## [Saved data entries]
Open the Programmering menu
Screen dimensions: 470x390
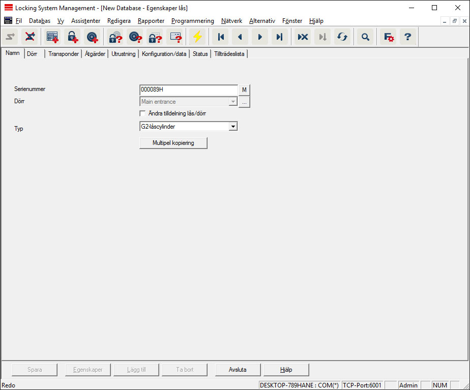pos(192,21)
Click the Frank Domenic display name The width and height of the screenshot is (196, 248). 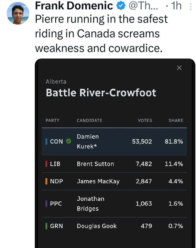click(74, 6)
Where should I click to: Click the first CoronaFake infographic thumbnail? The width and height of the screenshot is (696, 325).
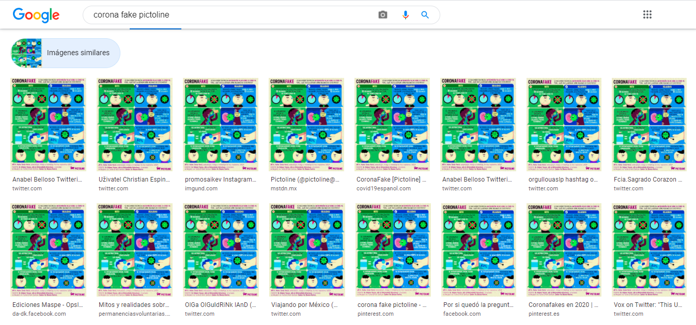(x=48, y=125)
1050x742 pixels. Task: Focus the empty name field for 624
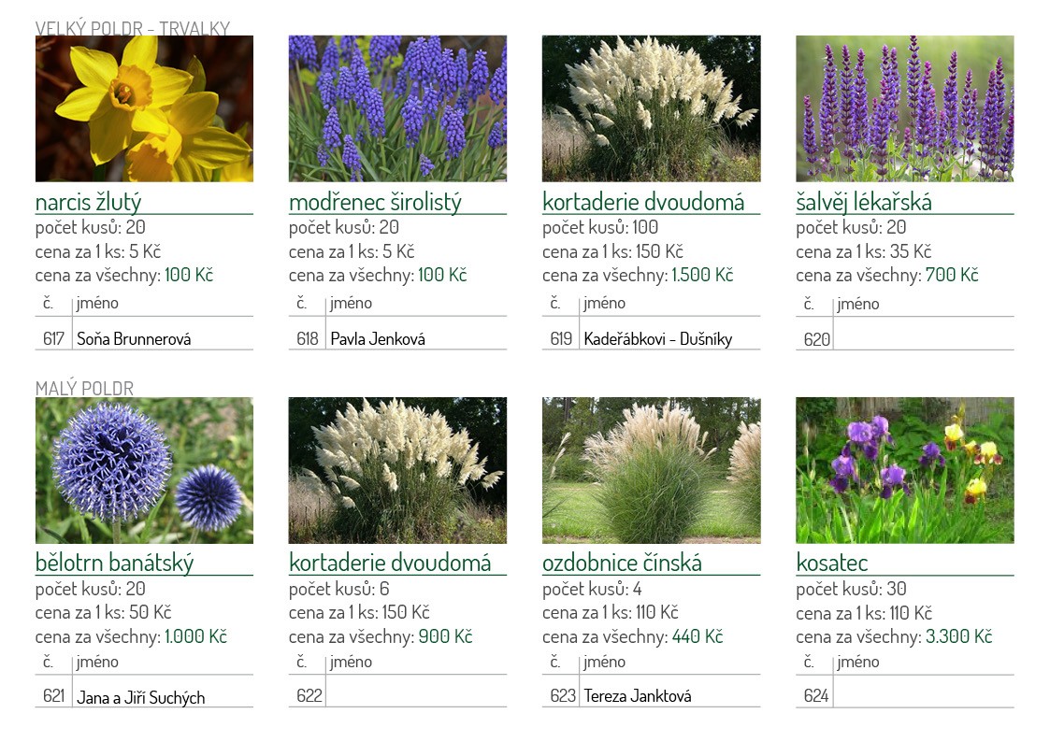pyautogui.click(x=922, y=695)
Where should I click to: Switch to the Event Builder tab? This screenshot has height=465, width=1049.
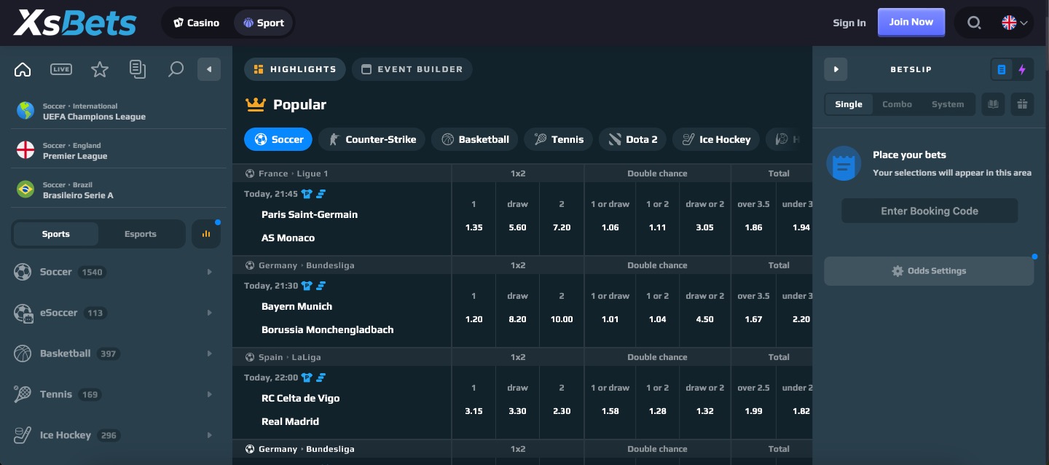point(412,69)
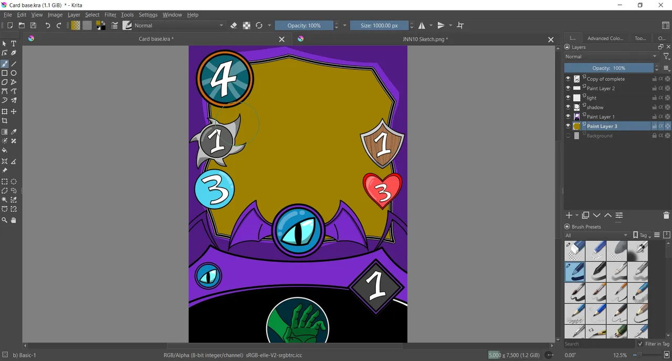Select the Text tool in toolbox

coord(14,44)

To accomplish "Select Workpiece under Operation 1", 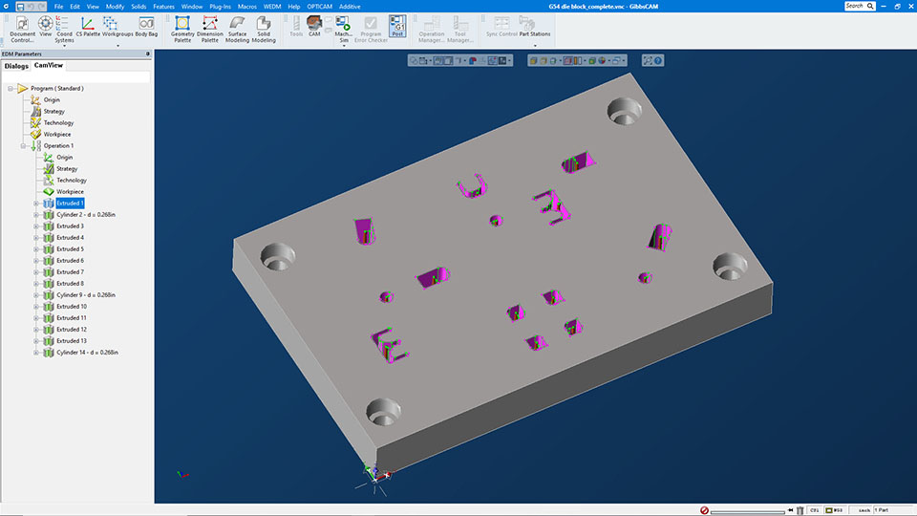I will click(70, 192).
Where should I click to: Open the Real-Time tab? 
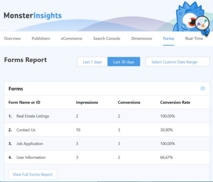coord(194,39)
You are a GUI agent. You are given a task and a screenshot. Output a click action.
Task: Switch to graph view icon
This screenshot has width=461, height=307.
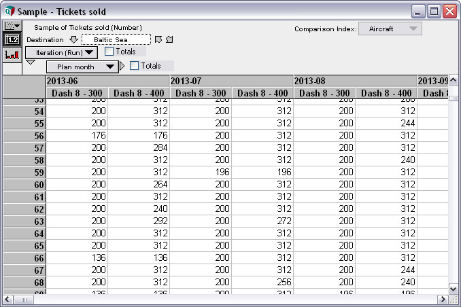point(12,54)
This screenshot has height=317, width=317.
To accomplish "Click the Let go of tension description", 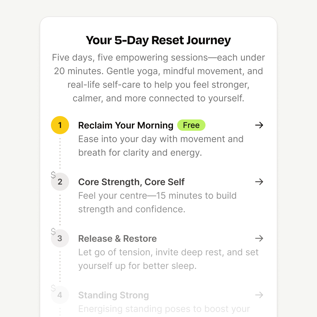I will 168,259.
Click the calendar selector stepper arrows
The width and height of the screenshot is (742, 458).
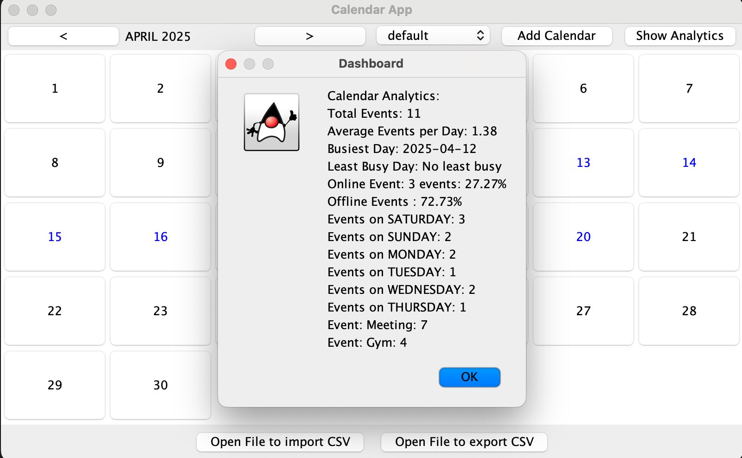tap(480, 35)
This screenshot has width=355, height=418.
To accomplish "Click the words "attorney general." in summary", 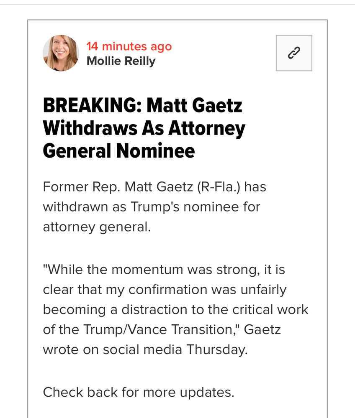I will tap(96, 227).
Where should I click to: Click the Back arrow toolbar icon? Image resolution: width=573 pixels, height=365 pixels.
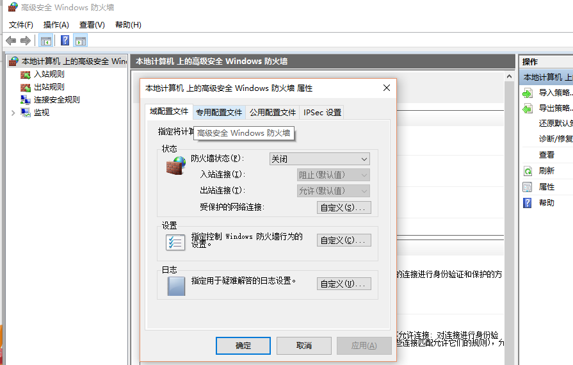[x=11, y=40]
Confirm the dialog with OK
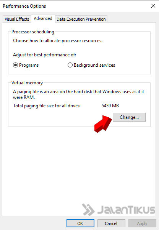The image size is (159, 230). [80, 223]
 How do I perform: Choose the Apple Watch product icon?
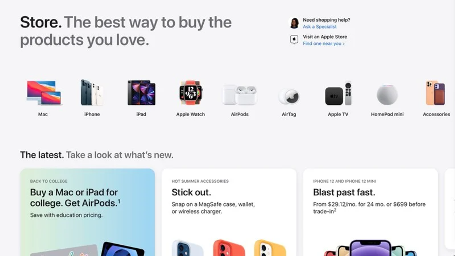point(191,93)
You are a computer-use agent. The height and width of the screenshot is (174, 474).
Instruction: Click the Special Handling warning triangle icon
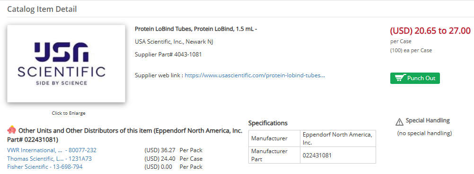coord(399,122)
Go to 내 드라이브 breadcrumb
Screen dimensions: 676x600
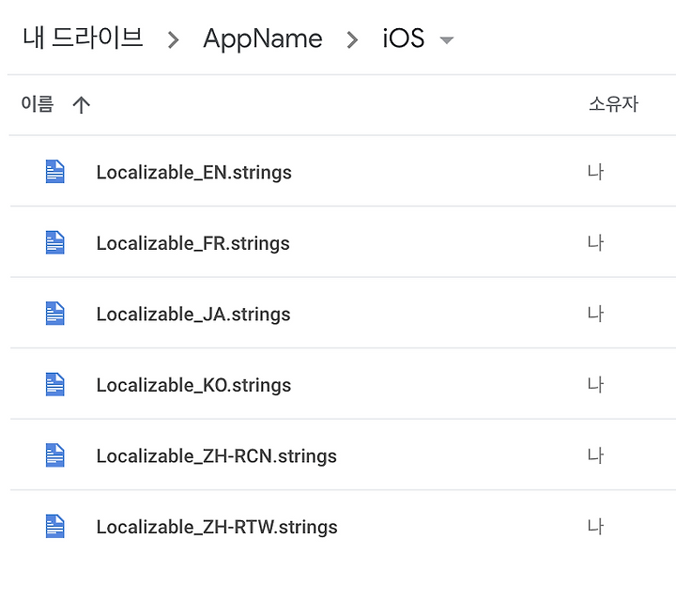[x=83, y=38]
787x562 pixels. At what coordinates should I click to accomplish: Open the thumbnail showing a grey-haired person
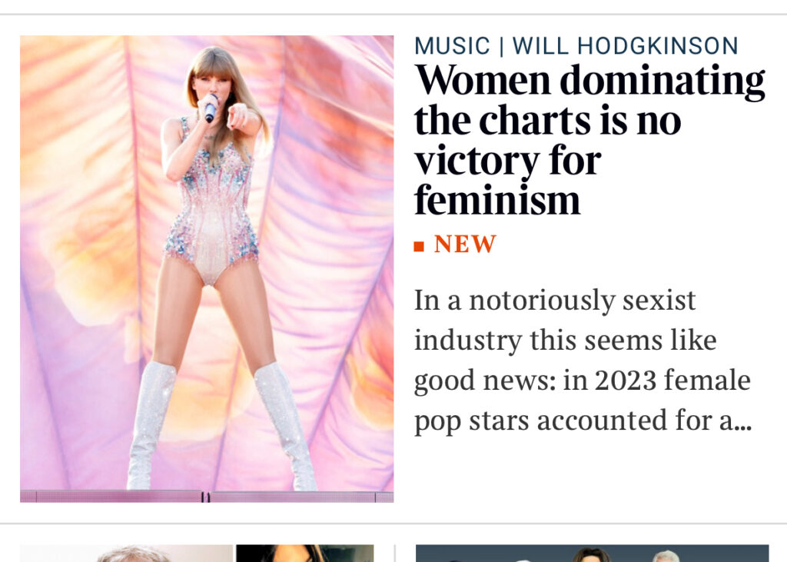127,553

## [Aim of the task]
Each line holding "agent" in the records should be copied out.

## [Exercise output]
You are a GUI agent. You are given a task and a screenshot. Output a click action.
You are a computer-use agent. The height and width of the screenshot is (174, 474).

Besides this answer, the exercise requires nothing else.